“What happened?” I asked, keen to divert him before he noticed my delight.
A darkness came over him. “We found Marin,” he said grimly. “More stone than man.” He drew a sharp breath through his teeth as he shifted his weight.
“You are hurt.”
“I’d prefer to call itslightly inconvenienced.”
“I’d prefer if you sat down and let me take care of you,” I snapped.
I had little patience tonight for his lightheartedness. Adrik led me without argument back to the reading room, undeterred by the maze of winding stairs and shifting doors that led nowhere.
“Sit,” I ordered as soon as we’d entered.
“I will be fine,” he insisted. “I am half of a faerie, remember?”
But he sank with a quiet groan onto the settee and watched through soft, tired eyes as I searched aimlessly for something to ease his pain. In the drawer of a polished redwood desk, I found a roll of bandages and a pouch of tinctures.
“Put your leg up on the stool,” I ordered.
Adrik complied, surprisingly, without question. Voice low with amusement, he said, “I have, it seems, a weakness for your bossiness.”
“Good,” I said, a little breathless. “You will hear much of it tonight.”
“Do not torment me too much.”
I shivered under his teasing gaze while I inspected the tear in his breeches, the deep cut carved into the sun-kissed skin of his thigh. “You need stitches.”
I was well-practiced in closing smaller wounds—I’d often returned to my mountain shelter with one or the other lesion from trapping—but I was nervous and I trembled and I made a mess of the task. Adrik did not complain. He only watched me softly, as if I were doing him a great kindness. I realized only when I set the needle aside that my efforts had been quite senseless. The wound had turned into a faint silvery line, marredonly by my untidy stitches. Half of a faerie, indeed. I traced, a little absentmindedly, the smooth skin beside the cut—silken and hot as coals beneath my freezing fingers.
Adrik caught my hand. “What did I say about tormenting me, Ana?”

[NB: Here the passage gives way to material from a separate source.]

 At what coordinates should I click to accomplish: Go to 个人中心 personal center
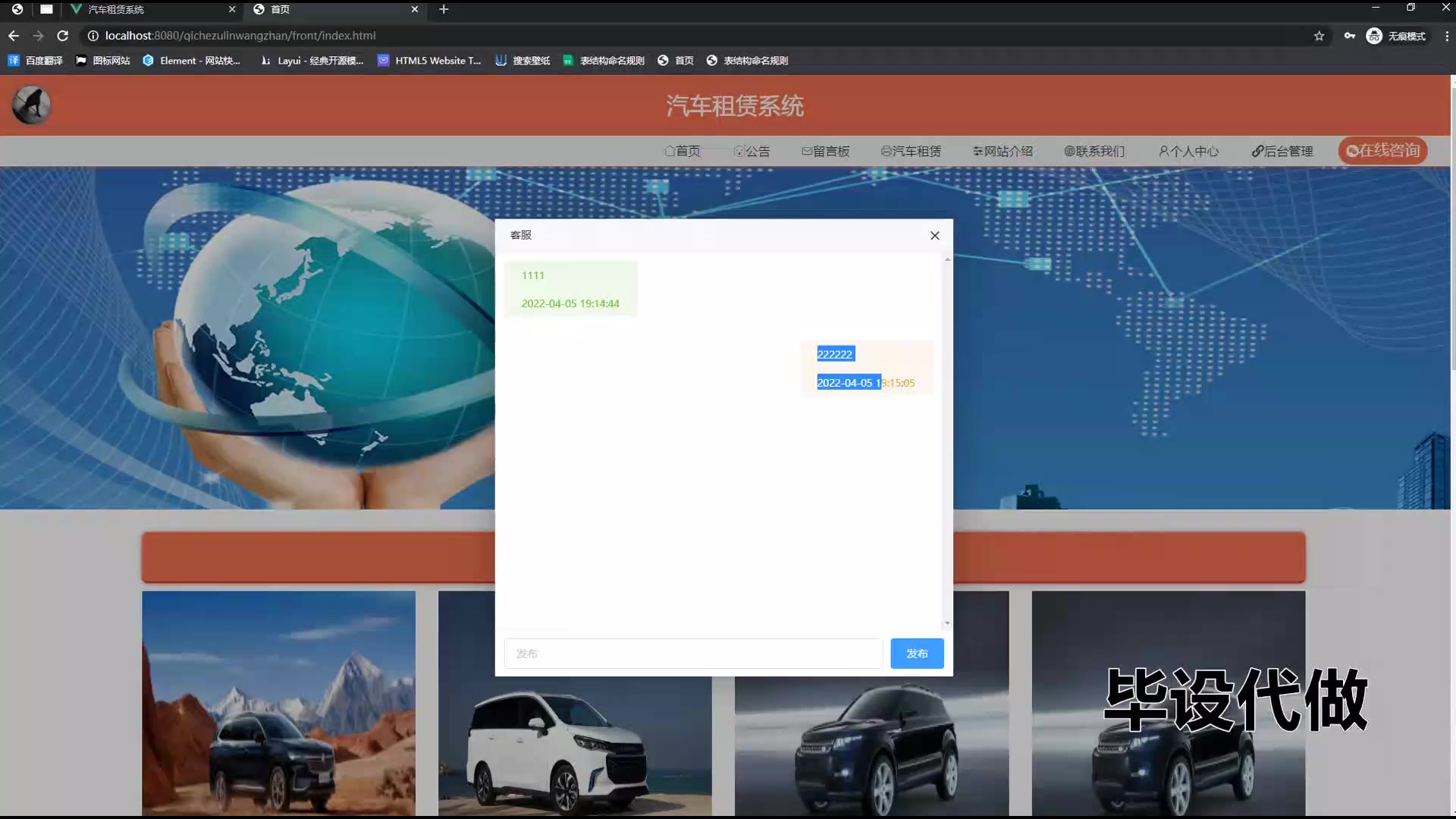tap(1188, 152)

“I made no promises.” His soft laugh swept over my cheek like the shadow of a kiss. I said, just to fill the tension, “Your servant said he’d gather a meal for you.”
At that, Adrik lifted a brow. “I have no servant.”
A chill, frigid as a riverwave, slithered over my spine. “Old man, red cloak?” I tried to sound unworried, but fear bled into my voice.
He shook his head. A draft swept through the window, and the door sprung open. He was there, the servant who was not a servant, two steaming bowls in hand, a smile carved onto his thin lips. Adrik’s hand jerked for a heartbeat to his sword. Then recognition eased his frown, and he echoed the man’s smile.
“Dinner, my king,” said the servant who was not a servant with a bow.
“Thank you, Malek,” said Adrik.
The man set the bowls on a low table before he hastened out the door. He seemed well-acquainted with the place, for he had no trouble navigating the room despite his blindness.
I said, once his scuttling steps had faded, “I thought you had no servant.”
“Ah,” said Adrik. “That was just Malek. He has always been here.”
I passed him one of the bowls and a spoon and busied myself with pulling at a loose thread of my blouse while he contemplated me curiously over the rim of the bowl. “You waited for me. It is not often I return from these searches to warmth.”
“You should,” I said sharply. “If you received only half as much as you give, you’d never suffer a moment of cold.”
A flush came over him, as if kissed by dawn. His lips parted, but he said nothing and gave me only a sleepy smile. He looked so human, so breakable in spite of his strength. “You need rest, Adrik.” I’d meant for it to be a reprimand, but it came out a little frightened.
Adrik sighed. “There is much to do—”
“Ah, of course,” I snapped, “there is a foal waiting to be birthed, and Sai needs his doorstep shoveled, and perhaps Ada has need of another nightingale, or is it a gold-specked hummingbird this time?”